Is the value returned by a function in C++ is an rvalue? Failed to initialize an instance with copy/move constructor

Question

I tried to initialize an instance with return value of a function. I expected it will call move constructor but the result is not. It seems that the return value are directly taken over by instance t. Because the t and return value in the function are the same address. Is the complier optimize this situation?

My environment is Mac OS X mavericks, default g++ -std=c++11

class T1 {
 public:
  T1() {
    printf("T1::constructor\n");
    t = new char[100];
  }
  T1(const T1 &another) {
    printf("T1::copy_constructor\n");
  }
  T1(T1 &&another) {
    printf("T1::move_constructor\n");
  }
  char *t;
};

T1 func() {
  T1 t;
  printf("add:%d\n", static_cast<void*>(&t));
  return t;
}

void rref_test() {
  T1 t = func();
  T1 t2 = std::move(t);
  printf("add:%d\n", static_cast<void*>(&t));
}


int main() {
  rref_test();

  return 0;
}

Answer 1

It depends on the return type. If the return type is an lvalue reference then the function call expression is an lvalue, otherwise it is an rvalue.

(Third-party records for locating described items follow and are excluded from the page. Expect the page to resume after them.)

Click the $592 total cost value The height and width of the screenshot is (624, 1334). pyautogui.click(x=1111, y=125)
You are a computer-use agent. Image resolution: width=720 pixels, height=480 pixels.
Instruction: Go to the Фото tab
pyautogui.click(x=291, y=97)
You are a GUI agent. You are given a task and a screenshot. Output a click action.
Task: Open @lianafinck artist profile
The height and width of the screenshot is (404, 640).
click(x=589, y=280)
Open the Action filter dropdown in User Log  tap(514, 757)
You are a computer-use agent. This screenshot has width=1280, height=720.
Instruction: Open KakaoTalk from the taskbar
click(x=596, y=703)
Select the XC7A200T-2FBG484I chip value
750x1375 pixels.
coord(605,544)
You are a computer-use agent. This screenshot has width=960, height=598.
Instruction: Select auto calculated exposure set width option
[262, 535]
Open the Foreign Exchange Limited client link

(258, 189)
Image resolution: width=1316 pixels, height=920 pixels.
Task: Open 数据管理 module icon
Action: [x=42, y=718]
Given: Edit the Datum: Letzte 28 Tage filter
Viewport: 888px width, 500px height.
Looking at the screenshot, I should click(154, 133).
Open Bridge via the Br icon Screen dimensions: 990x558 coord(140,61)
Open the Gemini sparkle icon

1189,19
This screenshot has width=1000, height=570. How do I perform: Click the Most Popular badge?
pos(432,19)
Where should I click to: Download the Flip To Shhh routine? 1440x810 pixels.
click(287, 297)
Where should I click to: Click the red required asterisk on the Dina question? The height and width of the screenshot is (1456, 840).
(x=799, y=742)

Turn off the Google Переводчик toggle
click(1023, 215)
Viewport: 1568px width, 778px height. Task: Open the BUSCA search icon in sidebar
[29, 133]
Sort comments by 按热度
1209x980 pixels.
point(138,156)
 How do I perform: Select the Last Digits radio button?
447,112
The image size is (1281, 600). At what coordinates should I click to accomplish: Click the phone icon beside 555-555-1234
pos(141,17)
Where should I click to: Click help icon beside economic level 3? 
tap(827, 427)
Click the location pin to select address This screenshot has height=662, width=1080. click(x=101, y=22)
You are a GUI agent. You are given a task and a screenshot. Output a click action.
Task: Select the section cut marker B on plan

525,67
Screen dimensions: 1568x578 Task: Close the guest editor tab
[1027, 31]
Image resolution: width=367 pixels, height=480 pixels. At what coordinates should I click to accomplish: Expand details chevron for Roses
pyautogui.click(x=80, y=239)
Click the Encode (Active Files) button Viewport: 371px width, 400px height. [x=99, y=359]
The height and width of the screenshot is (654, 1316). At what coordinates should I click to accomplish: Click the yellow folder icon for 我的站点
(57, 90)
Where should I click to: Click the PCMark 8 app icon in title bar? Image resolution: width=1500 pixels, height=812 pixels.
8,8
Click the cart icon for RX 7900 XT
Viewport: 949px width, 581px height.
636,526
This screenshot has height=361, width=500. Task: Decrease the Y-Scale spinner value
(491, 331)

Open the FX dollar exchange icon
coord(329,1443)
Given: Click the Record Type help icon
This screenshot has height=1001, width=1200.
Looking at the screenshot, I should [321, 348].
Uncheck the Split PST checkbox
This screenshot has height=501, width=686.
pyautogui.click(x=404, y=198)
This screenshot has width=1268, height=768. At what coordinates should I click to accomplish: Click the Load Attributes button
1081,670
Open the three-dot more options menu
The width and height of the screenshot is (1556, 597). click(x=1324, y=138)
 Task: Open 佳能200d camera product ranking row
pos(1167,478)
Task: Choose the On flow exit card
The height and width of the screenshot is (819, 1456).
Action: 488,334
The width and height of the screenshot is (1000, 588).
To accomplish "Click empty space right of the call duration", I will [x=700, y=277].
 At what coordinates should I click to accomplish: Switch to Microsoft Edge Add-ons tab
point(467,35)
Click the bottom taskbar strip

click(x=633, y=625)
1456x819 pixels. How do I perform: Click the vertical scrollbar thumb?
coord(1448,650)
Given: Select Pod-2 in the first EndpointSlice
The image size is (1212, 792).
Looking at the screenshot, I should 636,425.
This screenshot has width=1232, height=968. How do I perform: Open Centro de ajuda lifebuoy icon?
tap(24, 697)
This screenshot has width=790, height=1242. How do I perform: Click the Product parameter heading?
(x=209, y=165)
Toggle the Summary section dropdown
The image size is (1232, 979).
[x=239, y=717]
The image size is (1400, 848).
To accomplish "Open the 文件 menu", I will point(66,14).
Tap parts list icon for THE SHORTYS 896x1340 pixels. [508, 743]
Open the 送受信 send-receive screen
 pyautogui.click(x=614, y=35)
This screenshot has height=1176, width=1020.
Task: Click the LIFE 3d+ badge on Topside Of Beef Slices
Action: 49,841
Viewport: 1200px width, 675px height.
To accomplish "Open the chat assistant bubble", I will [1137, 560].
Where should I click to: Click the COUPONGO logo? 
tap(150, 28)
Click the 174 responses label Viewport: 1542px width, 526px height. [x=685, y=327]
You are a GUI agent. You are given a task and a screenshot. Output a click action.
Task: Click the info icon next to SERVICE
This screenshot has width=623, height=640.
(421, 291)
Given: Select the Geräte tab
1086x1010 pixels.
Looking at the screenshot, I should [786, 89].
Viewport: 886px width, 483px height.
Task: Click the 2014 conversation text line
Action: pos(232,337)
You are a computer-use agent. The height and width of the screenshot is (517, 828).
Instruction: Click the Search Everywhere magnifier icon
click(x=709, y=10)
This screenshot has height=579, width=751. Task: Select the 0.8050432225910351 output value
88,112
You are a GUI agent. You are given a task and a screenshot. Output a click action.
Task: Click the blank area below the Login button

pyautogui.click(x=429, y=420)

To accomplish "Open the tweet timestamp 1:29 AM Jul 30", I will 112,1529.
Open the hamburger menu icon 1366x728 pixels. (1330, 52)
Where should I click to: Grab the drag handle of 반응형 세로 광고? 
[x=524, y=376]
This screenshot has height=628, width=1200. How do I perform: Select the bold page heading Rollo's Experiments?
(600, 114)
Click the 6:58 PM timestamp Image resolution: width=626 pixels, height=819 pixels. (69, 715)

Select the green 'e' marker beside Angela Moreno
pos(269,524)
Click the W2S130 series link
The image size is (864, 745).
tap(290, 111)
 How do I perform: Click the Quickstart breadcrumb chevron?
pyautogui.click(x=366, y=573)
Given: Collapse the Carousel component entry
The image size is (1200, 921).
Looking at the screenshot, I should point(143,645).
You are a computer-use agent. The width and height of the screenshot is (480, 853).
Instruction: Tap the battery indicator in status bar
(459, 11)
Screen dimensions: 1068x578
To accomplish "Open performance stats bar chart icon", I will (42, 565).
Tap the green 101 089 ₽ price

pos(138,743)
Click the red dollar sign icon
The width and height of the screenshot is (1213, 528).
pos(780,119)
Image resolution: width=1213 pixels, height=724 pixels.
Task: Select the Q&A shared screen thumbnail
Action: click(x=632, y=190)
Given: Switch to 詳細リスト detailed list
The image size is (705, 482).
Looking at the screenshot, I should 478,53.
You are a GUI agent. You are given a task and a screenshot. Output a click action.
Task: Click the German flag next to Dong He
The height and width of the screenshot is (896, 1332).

When you write T1 t = func(); , func() is an rvalue. However this situation is a candidate for copy elision which is why you do not see any copy-constructor or move-constructor calls.

For T1 t2 = std::move(t); you should see a call to the move-constructor.

Some compilers have switches to disable copy elision, e.g. with gcc it is -fno-elide-constructors.